Abstract

AbstractThe response of a spherical moist shallow‐water system to tropical imbalances in the presence of inhomogeneous saturation fields is examined. While the initial moist response is similar to the dry reference run, albeit with a reduced equivalent depth, the long‐time solution depends quite strikingly on the nature of the saturation field. For a saturation field that depends only on latitude, specifically one with a peak at the Equator and which falls off meridionally in both hemispheres, height imbalances adjust to large‐scale, low‐frequency westward‐propagating modes. When the background saturation environment is also allowed to vary with longitude, in addition to a westward quadrupole, there is a distinct eastward‐propagating response at long times. The nature of this eastward‐propagating mode is well described by moist potential vorticity conservation and it consists of wave packets that arc out to the midlatitudes and return to the Tropics, and are predominantly rotational in character. In all the moist cases, initially formed Kelvin waves decay, and this appears to be tied to the mostly off‐equatorial organization of moisture anomalies by rotational modes. Many of these basic features carry over to the response in the presence of realistic saturation fields derived from reanalysis‐based precipitable water.

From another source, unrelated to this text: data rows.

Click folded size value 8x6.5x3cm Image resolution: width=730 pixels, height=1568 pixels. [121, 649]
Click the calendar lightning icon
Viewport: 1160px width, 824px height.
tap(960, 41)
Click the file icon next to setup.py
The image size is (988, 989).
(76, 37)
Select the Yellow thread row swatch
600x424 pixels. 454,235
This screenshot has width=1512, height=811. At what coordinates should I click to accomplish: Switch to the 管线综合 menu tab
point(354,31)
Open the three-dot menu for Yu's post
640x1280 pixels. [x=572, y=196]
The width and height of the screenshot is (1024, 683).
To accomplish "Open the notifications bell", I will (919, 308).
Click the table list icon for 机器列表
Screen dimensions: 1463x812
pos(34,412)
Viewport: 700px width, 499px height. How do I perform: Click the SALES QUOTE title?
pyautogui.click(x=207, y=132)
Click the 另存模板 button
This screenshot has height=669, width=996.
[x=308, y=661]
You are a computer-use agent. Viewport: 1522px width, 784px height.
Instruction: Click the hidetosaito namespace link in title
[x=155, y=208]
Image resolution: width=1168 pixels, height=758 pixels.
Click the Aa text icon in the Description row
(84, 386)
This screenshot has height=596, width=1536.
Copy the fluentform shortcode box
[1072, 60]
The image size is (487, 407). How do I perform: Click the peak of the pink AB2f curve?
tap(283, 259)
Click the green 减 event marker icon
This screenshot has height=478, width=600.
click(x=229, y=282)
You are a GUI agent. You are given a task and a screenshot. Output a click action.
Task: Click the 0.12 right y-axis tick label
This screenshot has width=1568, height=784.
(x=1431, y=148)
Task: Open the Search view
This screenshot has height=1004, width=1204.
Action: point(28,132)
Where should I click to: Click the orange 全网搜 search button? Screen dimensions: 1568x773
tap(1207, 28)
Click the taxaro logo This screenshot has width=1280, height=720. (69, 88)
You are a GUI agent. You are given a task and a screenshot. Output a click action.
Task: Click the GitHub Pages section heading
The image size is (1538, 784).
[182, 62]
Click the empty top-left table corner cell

Considering an imbalance in the equatorial Indian Ocean in the boreal summer, the long‐time eastward response is restricted to the Northern Hemisphere and takes the form of a wave train that passes over the Indian landmass into the Subtropics, reaching across the Pacific to North America. In the boreal winter, the eastward mode consists of a subtropically confined rotational quadrupole along with the midlatitudinal disturbances. Thus, in addition to circumnavigating westward Rossby waves, slow eastward‐propagating modes appear to be a robust feature of the shallow‐water system with interactive moisture in the presence of saturation fields that vary with latitude and longitude.